How hiking helped Chelle transform from being a ‘functioning alcoholic’ and climb out of addiction

How hiking helped Chelle transform from being a ‘functioning alcoholic’ and climb out of addiction

An Albany woman has plumbed the lowest depths and climbed high peaks in a battle with the bottle.

Chelle Fisher spent 23 years struggling with drug and alcohol addiction but has now kicked those habits and this month climbed eight peaks in West Australia’s south to help people escaping domestic violence.

Ms Fisher turned to alcohol and drugs as a child after experiencing family violence.

“I go hiking every year,” the 43-year-old said.

“Part of my sobriety, or how I got sober, was basically instead of drinking that six-pack of an afternoon, I replaced that with going for a hike.”

It is now eight years since Ms Fisher had her last drink and she challenged herself to scale eight mountains in eight days to celebrate.

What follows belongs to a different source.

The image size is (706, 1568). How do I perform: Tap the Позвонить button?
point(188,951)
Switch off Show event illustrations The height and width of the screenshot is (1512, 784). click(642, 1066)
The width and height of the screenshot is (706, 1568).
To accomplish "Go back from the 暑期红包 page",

“I started at the age of 13,” she said.

“I started because that was my coping mechanism. I was going through a lot of family domestic violence.

“My coping was drugs and alcohol. So I battled with that addiction for 23 years.”

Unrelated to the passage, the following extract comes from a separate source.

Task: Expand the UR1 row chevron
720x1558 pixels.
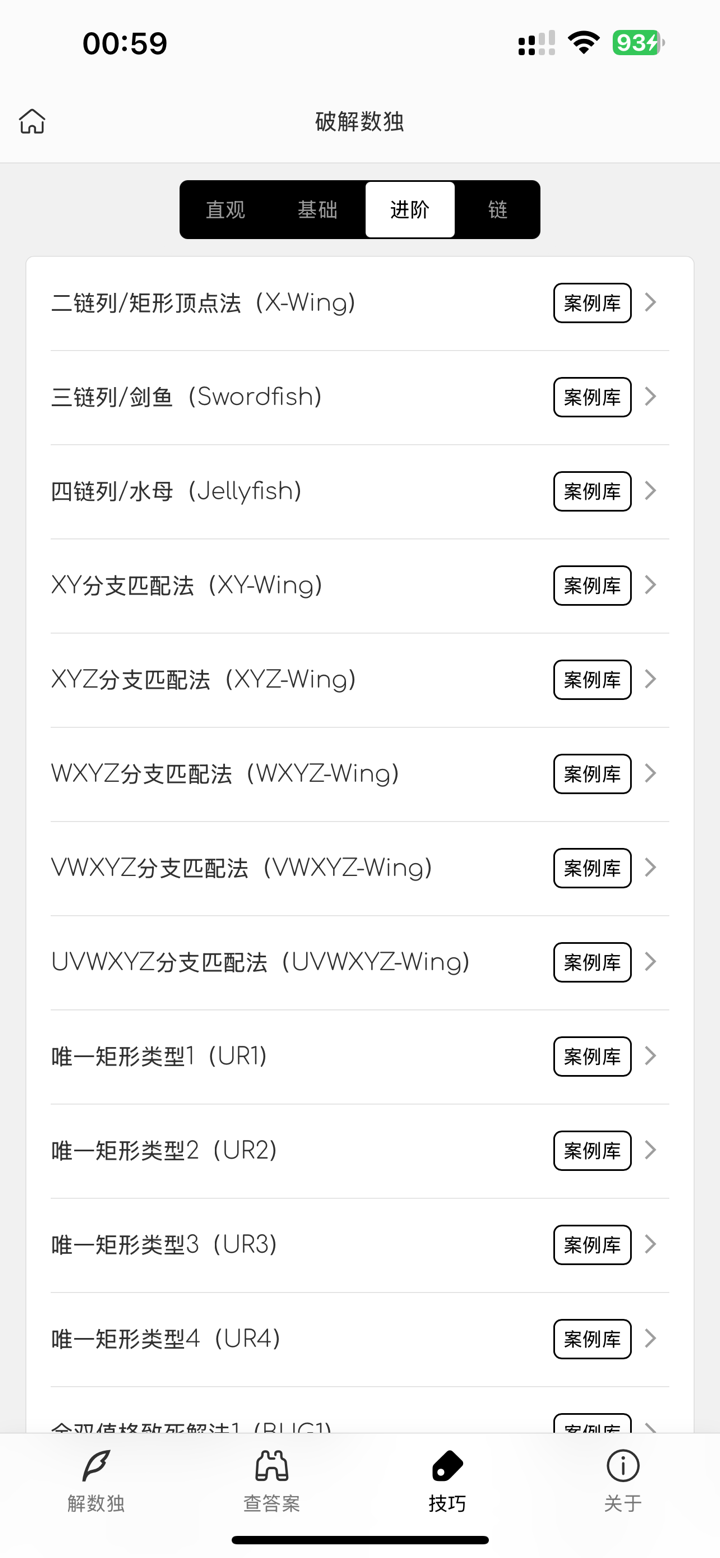Action: point(651,1056)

Some days it was more than a six-pack.

“It was half a carton and I was functioning. I was a functioning alcoholic; I started a business, I was a mum — I had to run a household,” she said.

But it couldn’t go on forever.

A woman giving peace sign
Chelle Fisher now uses hiking as an alternative to drinking.(Supplied: Chelle Fisher)

Starting new, healthy habits

Tired of waking up feeling like hell, Ms Fisher started to make changes.

“There’s so much that I don’t remember, which is sad. Because I got married, I had two children and I was kind of just on autopilot,” she said.

“I wasn’t really living, I was just kind of surviving.

“It was in my early 20s, probably about eight years later, that I sort of started to realise, ‘Hey, there’s got to be more to life than what I’m doing’. 

“Slowly and surely, I began to creep out of the hole that I was in and find my way.”

It was July 2014 and a “mother of all hangovers” got Ms Fisher off the couch and onto the mountains.

“I was so badly hungover. It was very scary. And I just said, ‘No more’. And it was easier when I made that choice,” she said.

“And that’s when I was able to start [to] just get out and hike.”

Ms Fisher said challenging any negative thoughts helped her along her new path.

“I also had to remind myself that this was a pattern,” she said.

“It wasn’t so much that I was weak, it was just a pattern that I was playing over and over because I didn’t know anything else.

“So I had to give myself something else, which was hiking.”

A woman on a mountain
Chelle Fisher has been raising funds to support other family violence survirors.(Supplied: Chelle Fisher)

Peaks raise money and awareness

Over eight days, Ms Fisher climbed eight mountains in the Great Southern. She started with Mt Hallowell near Denmark and finished with Mt Frankland near Walpole.